Oscar: vince Birdman. Premiata anche l’italiana Canonero

Birdman

Ne hanno parlato tutti i media, ma piace anche a noi di  fissare in questa sezione di Cinema gli Oscar assegnati il 22 febbraio a Los Angeles. Birdman, fa man bassa  con quattro statuette su nove nomination. La pellicola del 51enne regista messicano Ale Alejandro G. Inarritu ha vinto come miglior film, come migliore regia, sceneggiatura originale e miglior fotografia. Interpretato da Micheal Keaton, il protagonista è Riggan Thompson, un attore ormai in declino dopo il planetario successo ottenuto con il supereroe mascherato Birdnman che cerca il suo riscatto con un improbabile spettacolo a Broadway. Per Inarritu si tratta della prima statuetta della sua carriera. Con grande orgoglio ci piace condividere la quarta statuetta e il Nuovo trionfo per Milena Canonero, l’unica candidata italiana. Ha vinto per costumi di The Grand Budapest Hotel del regista Wes Anderson.
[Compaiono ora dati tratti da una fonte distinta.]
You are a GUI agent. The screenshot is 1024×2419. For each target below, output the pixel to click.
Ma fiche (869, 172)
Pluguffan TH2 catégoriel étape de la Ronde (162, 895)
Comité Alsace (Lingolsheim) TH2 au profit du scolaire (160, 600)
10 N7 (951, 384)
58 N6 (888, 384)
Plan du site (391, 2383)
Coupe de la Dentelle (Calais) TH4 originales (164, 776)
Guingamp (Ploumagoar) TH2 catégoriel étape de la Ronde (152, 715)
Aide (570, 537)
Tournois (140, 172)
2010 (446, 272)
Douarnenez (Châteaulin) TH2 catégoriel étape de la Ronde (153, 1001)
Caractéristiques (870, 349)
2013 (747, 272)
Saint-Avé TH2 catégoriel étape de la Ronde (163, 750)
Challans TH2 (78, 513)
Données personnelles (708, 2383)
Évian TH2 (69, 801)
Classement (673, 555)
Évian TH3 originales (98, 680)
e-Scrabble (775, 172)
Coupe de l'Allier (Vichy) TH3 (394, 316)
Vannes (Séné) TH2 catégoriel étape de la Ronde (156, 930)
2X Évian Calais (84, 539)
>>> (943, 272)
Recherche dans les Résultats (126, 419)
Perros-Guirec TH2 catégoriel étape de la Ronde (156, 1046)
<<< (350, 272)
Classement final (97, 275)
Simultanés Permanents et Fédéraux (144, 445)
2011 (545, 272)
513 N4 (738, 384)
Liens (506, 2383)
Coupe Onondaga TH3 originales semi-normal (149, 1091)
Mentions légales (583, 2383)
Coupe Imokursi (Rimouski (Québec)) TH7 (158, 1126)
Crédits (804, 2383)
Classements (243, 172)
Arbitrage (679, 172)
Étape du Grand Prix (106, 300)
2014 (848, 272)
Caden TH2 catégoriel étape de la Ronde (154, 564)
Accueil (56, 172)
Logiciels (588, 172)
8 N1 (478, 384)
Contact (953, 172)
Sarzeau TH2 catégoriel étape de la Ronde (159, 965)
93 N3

Per lei è la quarta statuetta su nove nomination. Aveva già vinto il riconoscimento più ambito del cinema per i costumi di Barry Lyndon di Stanely Kubrick, per Momenti di Gloria di Hugh Hudson e per Marie Antoniette di Sophia Coppola. La torinese Canonero, classe 1946, sul palco del Dolby Theatre, ha voluto condividere il premio con il regista. “Grazie Wes questo è per te: ci hai ispirati tutti, come un direttore d’orchestra, senza di te non avrei potuto fare questo film in questo modo”, ha dichiarato sobriamente nel suo irrinunciabile look bianco e nero”. Milena Canonero, torinese, classe 1946, cominciò la sua carriera con Stanley Kubrick per i costumi di “Arancia meccanica” nel 1971. A lei si deve l’idea della bombetta per il protagonista Malcolm McDowell. In una intervista sottolineò come la bombetta, rappresentazione più classica dell’establishment inglese – il film è tratto dal romanzo del britannico Anthony Burgess -, acquistasse un aspetto sinistro in quanto da un lato dissacrava l’immagine della rispettabilità inglese e dall’altro incuteva terrore.

 Elenco dei premiati

Miglior film: “Birdman” di Ale Alejandro G. Inarritu

Miglior attrice protagonista: Julianne Moore per “Still Alice”

Miglior attore protagonista: Eddie Redmayne per “The Theory of Everything”

Miglior regia: Alejandro Gonzalez Inarritu per “Birdman”

Miglior sceneggiatura non originale: Graham Moore per “The Imitation Game”

Miglior sceneggiatura originale: Ale Alejandro G. Inarritu, Nicolas Giacobone, Alexander Dinelaris Jr. e Armando Bo per ” Birdman”

Miglior colonna sonora: Alexandre Desplat per il film “Grand Budapest Hotel”

Miglior canzone: “Glory” di John Stephens e Lonnie Lynn nel film Selma

Miglior documentario: “CitizenFour” di Laura Poitras, Mathilde Bonnefoy e Dirk Wilutzky.

Miglior montaggio: Tom Cross per il film ” Whiplash”

Miglior fotografia: Emmanuel Lubezki per il film Birdman

Miglior scenografia: Adam Stockhausen e Anna Pinnock per il film “Grand Budapest Hotel”

Miglior film d’animazione: Don Hall e Chris Williams per il film “Big Hero 6”

Miglior cortometraggio d’animazione: “Feast” di Patrick Osborne

Migliori effetti speciali: Paul Franklin, Andrew Lockley, Ian Hunter e Scott Fisher per il film “Interstellar”

Miglior attrice non protagonista: Patricia Arquette per “Boyhood”

Miglior sonoro: Alan Robert Murray e Bub Asman per “American Sniper”

Miglior montaggio: Craig Mann, Ben Wilkins e Thomas Curley per “Whiplash”

Miglior corto documentario: “Crisis Hotline: Veterans Press 1” di Ellen Goosenberg Kent e Dana Perry

Miglior corto: “The Phone Call” di Mat Kirkby e James Lucas

Miglior film straniero: è il film polacco “Ida” diretta da Pawel Pawlikowski

Miglior trucco: Frances Hannon e Mark Coulier per il “Gran Budapest Hotel”

Migliori costumi: l’italiana Milena Canonero per il film “Grand Budapest Hotel”

Miglior attore non protagonista: J.K. Simmons per “Whiplash”.